Sweet milk and cardamom – amaranthine opens like some kind of dream pudding. It resembles a number of L’Artisans in the foamy, soft-focus realization of its notes and the discretion of its presence. The whole thing undulates, hanging on to its milky sweetness for the course, but sometimes inflecting towards a faint, waxy green, then moving languidly towards a jasmine dusted with garam masala, with several tiny changes in between. At times the spicing gets a tad heavy and dirty for such a wispy creation but then it shifts again and rights itself. It’s an invitation to laze and daydream. The deep base seems similar to late stage Safran Troublant.
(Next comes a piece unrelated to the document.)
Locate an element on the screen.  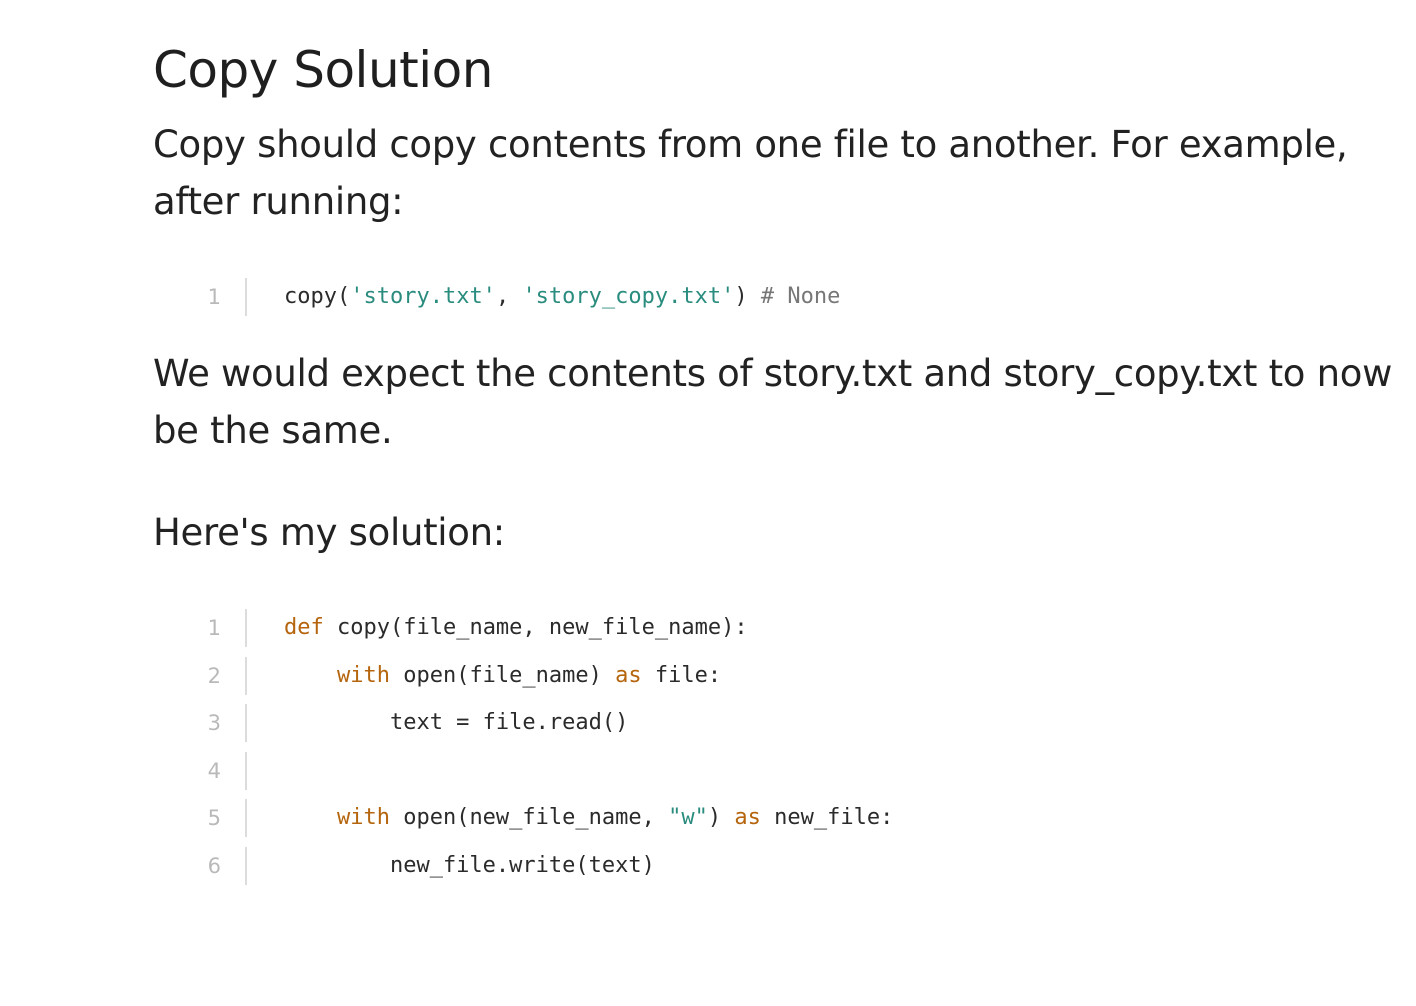
line-number: 5 is located at coordinates (214, 818).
This has been my favourite perfume for about 12 months. Normally I'm not that enthusiastic about floral scents, but the spicy elements in this really appealled to me. When I first apply it I get a strong, crisp green-floral scent with a bit of a sharp edge. Within a couple of minutes I find the scent warms up and the sharpness transitions into a complex mix of spices and there is a definite stage where I notice the clove and sandalwood scent more so than any distinct florals.
Interestingly, my friend tried this once and none of the depth in this fragrance seemed to come out on her skin. Within 2-3 minutes of contact the perfume had turned into a very soapy flowery scent and I couldn't identify any of the herbal/spice elements. Goes to show how influential skin chemistry and pH can be, I suppose.
My one real complaint about this scent is its longevity. Considering the price of Penhaligon products, this perfume is quite short lived- on me about 2-3 hours max. You need a purse atomiser if you want it around all day.
I read the reviews to get a handle on this fragrance but it left me more confused. The descriptions of Amaranthine are unlike my experience. I'm getting something so different I think my skin is taking this in its own direction. Its name for me is Ambiguithine. But I like it's chameleon like propensity, nonetheless.
The opening on me is a dominant dry green leafy note, similar to CdG's "Calamus", all that banana leaf/coriander/tea/cardamon vibe. The freesia note is subtle, more a modifier that keeps the opening from being strictly green, makes it more an ambiguous cool green.
It slowly becomes more voluptuous, more smooth, more coolly floral, but the green note still has a huge presence, and drives the fragrance for me. There is no heat in it - it's cool, subtle, a little iconoclastic. Where is the naughty note, the corrupted flower? The clove, the ylang-ylang? Apparently my skin cleaned it up.
The drydown is only vaguely milky and lightly sweeter, but it's by no means a comfort note. With that base it should be fairly strong. But I keep getting that dry green note all the way into drydown.
My conclusion is whatever that green note, my skin is picking it up and amplifying it. Which is fine - the fragrance just is what it is on a person. I have problems wiith frags when I have expectations and I expected a little bit of skank in this. But none is there. What I get is intriguing, nonetheless, and unique. I call this fragrance cool floral green. I like it - 4 out of 5 stars.
04th October, 2012 (last edited: 20th January, 2013)
Some perfumes, rather than attempting to stop perfume time (Bulgari Black), embrace it wholeheartedly. Such is the case with Penhaligon's Amaranthine, which is a pretty white floral one moment and a husky come-on the next, resulting from milky lactones deepening a familiar fruity-floral structure. Great, unpretentious fun, and interesting all the way through.